On 11/2/06, Mike Klaas <[EMAIL PROTECTED]> wrote:
The one thing I'm worried about is closing the writer while documents are being added to it. IndexWriter is nominally thread-safe, but I'm not sure what happens to documents that are being added at the time. Looking at IndexWriter.java, it seems like if addDocument() is entered but hasn't reached the synchronized block, then close() is called, the document could be lost or an exception raised.
This seems harder to address in "user code" and still maintain parallelism. Perhaps a Lucene patch would be more appropriate? Perhaps IndexWriter should have a close flag, and addDocument should return a boolean indicating if the document was added or not. Then we could move addDocument() outside the sync block, and put a big do while(!addDocument()) loop around the whole thing. There is still another case to consider: if a commit happens between adding the id to the pset and adding the document to the index, and the add succeeds, the id will no longer be in the pset so we will end up with a duplicate after the next commit.

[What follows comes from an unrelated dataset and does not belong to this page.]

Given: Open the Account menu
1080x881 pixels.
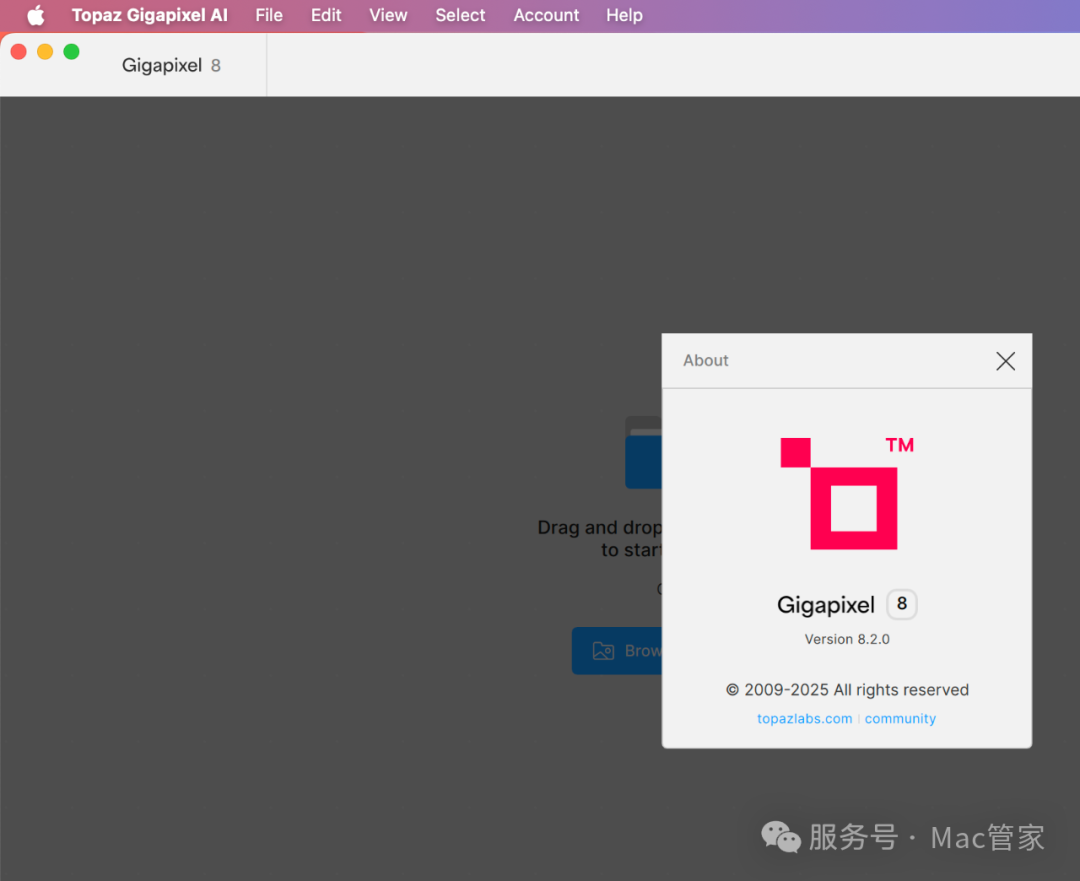Looking at the screenshot, I should click(x=546, y=16).
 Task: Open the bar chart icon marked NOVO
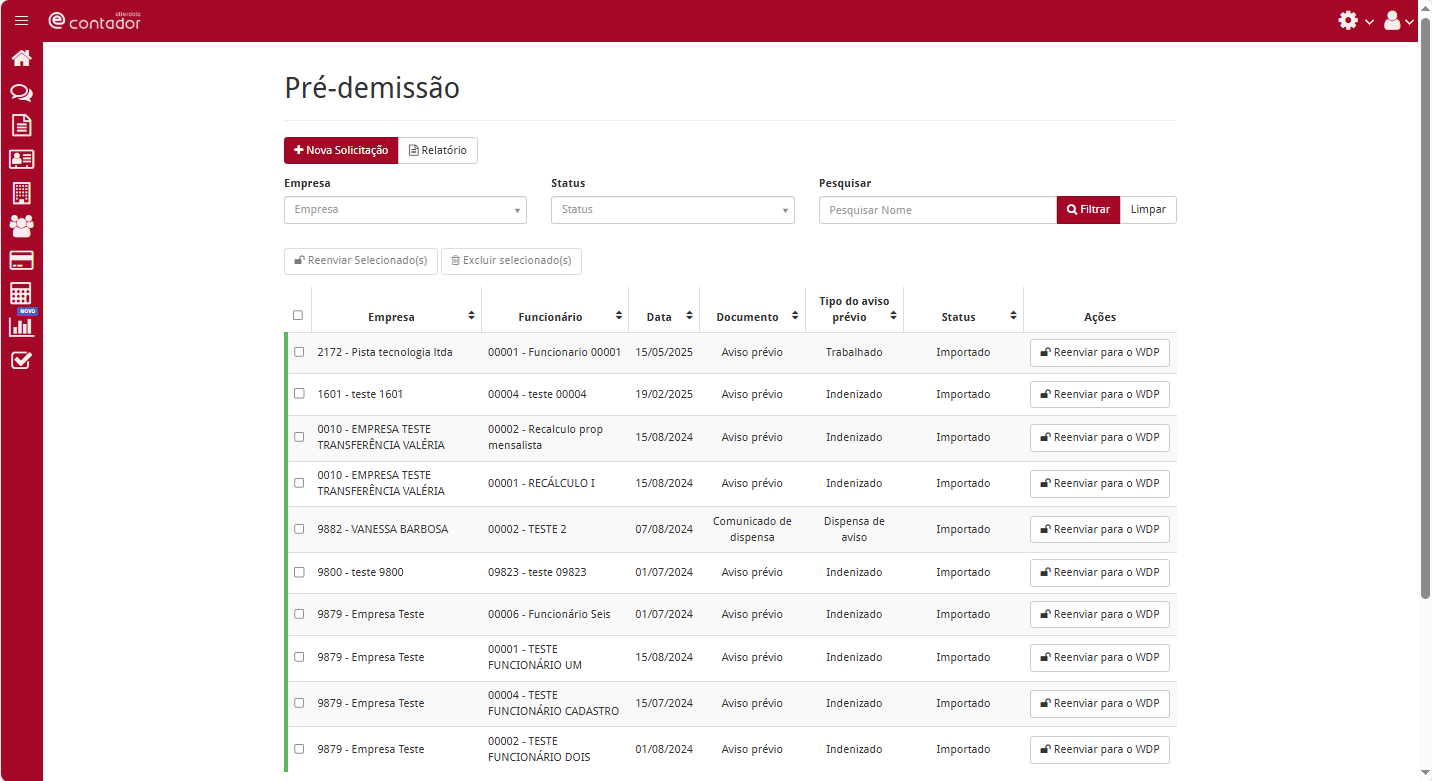[21, 326]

I was going to try to put in some basic autoCommit logic while I was mucking about here. One question: did you intend for maxCommitTime to trigger deterministically (regardless of any events occurring or not)?
I hadn't thought through the whole thing, but it seems like it should only trigger if it would make a difference.
I had in mind checking these constraints only when documents are added, but this could result in maxCommitTime elapsing without a commit.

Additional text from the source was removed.